Guest Opinion by
GUARDIAN bike Nazi
A bike share – just like in the Big City! – is on the horizon, here in li’l ol’ Boise! The honchos are predicting that by the end of April, 114 shareable bikes will be available at 15 stations, scattered around the city center, north end, and BSU area.
According to the website you download the app (very 21st-century!) and reserve a bike. The pay-as-you-go plan is $4/hour. Or a membership can be purchased for a month or a year, which includes one hour per day of bike use. There is also an additional $2 “out of hub” fee if you stray out of the approved zone. (How did they come up with the hub? Who knows? Perhaps they asked Mayor Bieter where he likes to ride…or the legislature will rule outside the hub like they do with Uber).
Old-timers will remember a “yellow bike” scheme from a few years back. Cheap bikes were painted pale yellow and dropped on city streets for free use by whoever came along. Nobody should’ve been surprised when the bikes evaporated or ended up trashed and abandoned. By contrast, the new Green bikes will be maintained… and the registered borrower will be responsible for safekeeping. You can’t just ride to your destination, lean the bike against a tree or a parking meter, and walk away.
The bikes look a little on the “klunky” size – cruiser-style bikes with fat tires, baskets, adjustable seats, etc. They have a GPS locator, just in case one wanders off the range. One interesting feature – they have a drive shaft instead of a chain. They should be low-maintenance and well-suited for putting around in the downtown/hub area.
Will it succeed?
Bike-shares have been wildly successful in big cities like Boston and New York. In those cities, with dense populations and heavy tourism, bicycle ownership is a luxury. By contrast, Boise is a sprawling suburbia where most residents live away from downtown and can easily own a fleet of bikes and a place to store ’em.
The membership and rental fees will not cover the costs.
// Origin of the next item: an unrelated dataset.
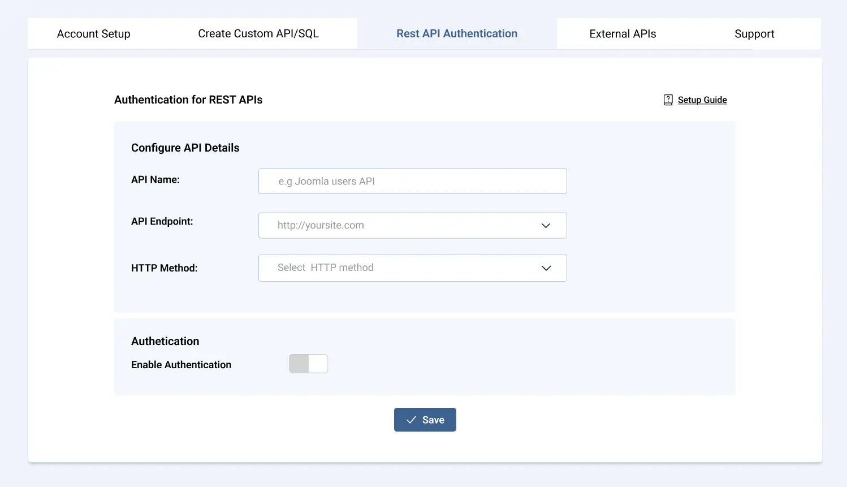Select the Rest API Authentication tab
Image resolution: width=847 pixels, height=487 pixels.
point(457,34)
Our bankrupt federal government wrote the check for the startup costs, and sponsors will kick in for the ongoing operational costs. Good neighbor St. Lukes is sponsoring it. (Perhaps I’m just being cynical, but are they trying to buy some “good will” from area bike riders, to help them with their grandiose plans to rearrange their neighborhood?) I expect that taxpayers will also help foot the bill going forward, but it’s hard to say what the level of commitment ($) will be.
I saw the spokesman on TV – he was saying the “app” will keep track of how many miles you ride, how many dollars you saved on gas, how much atmospheric carbon your smart transportation choice prevented, etc. Life is good! (Obviously those numbers are only meaningful if the GreenBike is replacing some other form of transportation. If you’re driving downtown to ride a GreenBike, and then driving home again afterwards, you’ll end up spewing more deadly carbon than if you’d just stayed home.)
I personally hope that a year from now we can look back and declare it an unqualified success! But I’m also happy that they have the good judgment to start off modestly.